El creciente valor del silencio

Imagen de una sala de una discoteca de Madrid. | Archivo

¿Quién no ha oído, con cierto estupor, pasar a su lado un coche, con las ventanillas bajadas o no, pero la música puesta a todo volumen, con un reiterativo tam-tam de discoteca? A mí me parece feo y vulgar, pero dejando eso de lado, ¿ese tambor resonante se pone como diversión o como deseo de aturdimiento, es decir, de huida? El ruido casi siempre tapa algo -la soledad también- y a menudo, en esos casos musicales extremos, pretende abolir el pensamiento de quien oye o baila, para dejarlo en un éxtasis primitivo, donde se pierde o casi se pierde el conocimiento, la percepción exterior. Se busca un nirvana atronador, y una total desconexión con el mundo habitual o rutinario. Si los de alrededor no están en parejas circunstancias ese ruido, con los resquicios de música que conlleve, puede ser literalmente insoportable. Mucha gente joven busca y paga los éxtasis huidizos del ruido feroz, entrar en trance, ayudándose además con alcohol u otras sustancias. Es en general, el mundo de la discoteca de fin de semana, que se entiende como una liberación y que no tiene ningún problema, de cara a los demás, si la discoteca está convenientemente insonorizada. 

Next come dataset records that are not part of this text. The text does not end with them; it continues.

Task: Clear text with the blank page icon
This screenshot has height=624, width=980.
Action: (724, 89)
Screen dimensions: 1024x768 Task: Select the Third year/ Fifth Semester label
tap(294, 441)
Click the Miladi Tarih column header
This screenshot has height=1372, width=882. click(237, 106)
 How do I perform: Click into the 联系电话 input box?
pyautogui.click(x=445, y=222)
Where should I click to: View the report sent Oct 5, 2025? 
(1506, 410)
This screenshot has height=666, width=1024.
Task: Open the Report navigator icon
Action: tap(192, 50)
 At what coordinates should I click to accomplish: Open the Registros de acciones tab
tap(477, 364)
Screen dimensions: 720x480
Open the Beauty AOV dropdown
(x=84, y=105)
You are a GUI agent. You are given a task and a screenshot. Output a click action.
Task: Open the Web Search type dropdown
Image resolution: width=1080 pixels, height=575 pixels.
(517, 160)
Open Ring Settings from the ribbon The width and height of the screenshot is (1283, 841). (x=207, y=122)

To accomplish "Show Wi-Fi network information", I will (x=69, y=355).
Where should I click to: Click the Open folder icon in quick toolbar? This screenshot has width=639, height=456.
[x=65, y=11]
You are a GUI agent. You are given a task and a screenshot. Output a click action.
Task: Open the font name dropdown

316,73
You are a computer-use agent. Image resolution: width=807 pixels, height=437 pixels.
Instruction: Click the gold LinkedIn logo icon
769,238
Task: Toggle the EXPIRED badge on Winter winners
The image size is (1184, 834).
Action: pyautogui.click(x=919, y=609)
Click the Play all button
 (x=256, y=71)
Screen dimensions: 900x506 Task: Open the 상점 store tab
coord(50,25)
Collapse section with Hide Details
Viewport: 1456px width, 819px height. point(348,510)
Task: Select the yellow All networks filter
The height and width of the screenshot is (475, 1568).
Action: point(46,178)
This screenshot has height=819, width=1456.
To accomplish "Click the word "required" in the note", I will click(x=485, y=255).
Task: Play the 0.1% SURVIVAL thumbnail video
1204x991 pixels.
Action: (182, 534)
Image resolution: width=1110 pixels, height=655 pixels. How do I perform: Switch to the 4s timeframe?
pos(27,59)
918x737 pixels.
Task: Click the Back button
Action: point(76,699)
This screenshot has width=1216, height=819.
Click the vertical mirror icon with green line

Todo ruido que invade el entorno o la intimidad de otro (salvo circunstancias excepcionales) es molesto y agrede. Pero llevamos muchos años, más de medio siglo, prestigiando el ruido frente al silencio, a menudo sinónimo de tranquilidad. El ruido es moderno, a partir del rock, por ejemplo -y hay rock magnífico- mientras que el silencio resultaba antiguo, viejo, como si se relacionara con monasterios de clausura o recogimiento en ejercicios espirituales. Claro que hay un silencio religioso, pero nos vamos dando cuenta -afortunadamente a mi ver- que hay un silencio laico, ideal para el descanso, para combatir el estrés, también para huir de lo cotidiano vulgar, pero por otra senda, o sencillamente para saber estar a gusto con uno mismo. Hace un par de veranos, al llegar a un buen hotel al norte de Fuerteventura, frente a la isla de Lobos, donde buscaba con mi pareja unas tranquilas vacaciones estivales, vi a la entrada del referido hotel, muy discreta, una plaquita: + 16. Al inicio no me di cuenta, pero me percaté muy pronto, ese hotel era para huéspedes mayores de 16 años. ¿Por qué? Para evitar el ruido que generan niños pequeños o púberes, yo agregaría maleducados, si los maleducados (que suele ocurrir) no son los papás. Ejemplo: estoy leyendo u oyendo música con los audífonos a la sombra de un árbol, y de súbito me golpea un balón o un tropel de niños y niñas ruidosos. Claro, están jugando. Pero eso no tiene porqué afectarme. O tienen espacios especiales y apartados para sus juegos -esos juegos que pueden molestar- o algo no es como debe. Ese es el significado de +16 en un hotel ideal. Pero mis lectores ya habrán colegido -y es lo peor del caso- que el silencio, casi un artículo de lujo, es caro. Las mesas de grupos numerosos, el ruido ambiente casi sin paliativos, se ha hecho corriente (peor los fines de semana) en restaurantes incluso no baratos. Sabemos que en España se chilla y se habla en muy alto tono de voz, feo defecto, pero grupos numerosos aumentan motores y decibelios. ¿No se pueden reunir entonces diecisiete amigos, digamos, en mesas unidas? Pueden y deben si les apetece, más faltaría, el problema es dónde hacerlo, para no molestar al resto de los clientes del restaurante. Antes, los restaurantes tenían «reservados» donde se reunían a sus anchas los grupos de más de seis o siete personas, e incluso había restaurantes especializados en «bodas, bautizos y reuniones». Está muy bien, pues ellos se divierten y disfrutan así y no molestan a nadie.

El placer de una buena comida o cena (cuatro comensales, digamos) está en la comida y la bebida, obvio, pero también en un ambiente acogedor, grato, silencioso o con una suave música ambiental. Eso -y la calidad de la vianda- era el secreto básico de los restaurantes de lujo, adonde no se llevaban niños, sin necesidad de advertirlo, por las razones ya dichas. Para encontrar ese ambiente íntimo, grato, silencioso sin silencio, hay que ir a ciertos restaurantes (más bien caros) donde un ruido estridente, incluso una copa que accidentalmente se le rompe a un camarero, suena como una detonación. Un lugar tranquilo, donde se discute o comenta en voz baja y donde si un niño llora, la mamá no duda en llevarlo fuera un momento mientras se calma. Escena que he visto, pero que para nada es habitual. Detectó -en medio de la algarabía que es el mundo actual, en todo- una creciente valoración del silencio. En las vacaciones es muy evidente y empieza a serlo en restaurantes y lugares de ocio. Las discotecas son otra cosa. Pero -ay- el silencio es alto standing. El silencio es caro. Eso dicen pestes de nuestra sociedad actual. El silencio no debe de ser un artículo de lujo. Necesitamos un silencio popular (sitios de ruido ya hay, para quien guste) incluso en nuestra tan vocinglera España.